Reststrommenge von Mülheim-Kärlich

Gericht verhandelt Präzedenzfall zum Atomausstieg

Das Bundesverwaltungsgericht in Leipzig befasst sich seit Donnerstagmorgen mit einer gesetzlichen Regelung zum Atomausstieg in Deutschland. Es geht um die Frage, ob die Reststrommengen vom stillgelegten AKW Mülheim-Kärlich auf die Meiler Biblis und Brunsbüttel übertragen werden dürfen, dies ist laut Atomgesetz nicht vorgesehen.

Strompreise© Gina Sanders / Fotolia.com

Leipzig (ddp/red) - Konkret geht es um eine Klage der Betreiber der Kernkraftwerke Brunsbüttel in Schleswig-Holstein und Biblis A in Hessen gegen die Bundesrepublik Deutschland. Sie wollen damit eine Zuteilung aus der Reststrommenge des im Rückbau befindlichen Kernkraftwerks Mülheim-Kärlich erreichen, um über das Jahr 2009 hinaus in Betrieb bleiben zu können.

Scheitern die beiden Kläger vor dem Bundesverwaltungsgericht, müssten die beiden Kraftwerke nach dem Verbrauch der gesetzlich vorgesehenen Stromkontingente schließen. Im Atomausstiegsgesetz vom 22. April 2002 sind den Kernkraftwerken in Abhängigkeit vom jeweiligen Beginn ihres Leistungsbetriebs sogenannte Reststrommengen zugeteilt worden. Dabei wurde eine Regellaufzeit von 32 Jahren zugrunde gelegt. Die einem Kernkraftwerk zugeteilte Reststrommenge kann unter bestimmten Voraussetzungen auf andere Anlagen übertragen werden.

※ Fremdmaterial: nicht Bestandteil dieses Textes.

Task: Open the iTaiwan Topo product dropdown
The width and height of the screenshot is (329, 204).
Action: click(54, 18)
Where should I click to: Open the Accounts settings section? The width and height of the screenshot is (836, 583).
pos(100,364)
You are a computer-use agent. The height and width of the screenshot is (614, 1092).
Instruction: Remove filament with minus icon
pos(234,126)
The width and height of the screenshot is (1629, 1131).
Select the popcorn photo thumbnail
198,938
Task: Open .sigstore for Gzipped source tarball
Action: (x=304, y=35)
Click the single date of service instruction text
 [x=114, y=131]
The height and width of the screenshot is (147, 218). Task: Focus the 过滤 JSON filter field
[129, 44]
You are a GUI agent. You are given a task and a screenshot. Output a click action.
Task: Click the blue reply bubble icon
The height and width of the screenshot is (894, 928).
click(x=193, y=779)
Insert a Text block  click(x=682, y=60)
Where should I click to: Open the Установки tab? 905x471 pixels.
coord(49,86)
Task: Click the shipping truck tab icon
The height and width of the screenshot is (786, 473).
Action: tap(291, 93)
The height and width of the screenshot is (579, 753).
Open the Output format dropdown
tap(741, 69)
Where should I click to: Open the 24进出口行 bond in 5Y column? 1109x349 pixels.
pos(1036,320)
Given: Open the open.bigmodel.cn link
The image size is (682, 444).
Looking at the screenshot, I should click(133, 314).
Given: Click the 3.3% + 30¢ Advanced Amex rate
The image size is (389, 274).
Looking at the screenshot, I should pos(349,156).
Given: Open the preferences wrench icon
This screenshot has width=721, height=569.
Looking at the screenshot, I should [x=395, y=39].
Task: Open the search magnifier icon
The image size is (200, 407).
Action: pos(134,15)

Für das ehemalige Kernkraftwerk Mülheim-Kärlich in Rheinland-Pfalz gilt dabei eine Sonderregelung. Die Anlage war nach knapp zwei Jahren im Probe- und gerade einmal 100 Tagen im Regelbetrieb bereits im September 1988 wieder abgeschaltet worden und wird seit dem Sommer 2004 zurückgebaut. Dennoch war auch Mülheim-Kährlich im Atomausstiegsgesetz eine Reststrommenge zugeteilt worden.

Vor dem Bundesverwaltungsgericht geht es nun um die spezielle Vorschrift, die die Übertragung der Reststrommenge von Mülheim-Kärlich auf andere Kernkraftwerke regelt. Nach Auffassung der Kraftwerksbetreiber kann die Reststrommenge von Mülheim-Kärlich auch auf die beiden älteren Kraftwerke Biblis A und Brunsbüttel übertragen werden - vorausgesetzt, das Bundesumweltministerium stimmt dem im Einvernehmen mit dem Bundeswirtschaftsministerium und dem Bundeskanzleramt zu.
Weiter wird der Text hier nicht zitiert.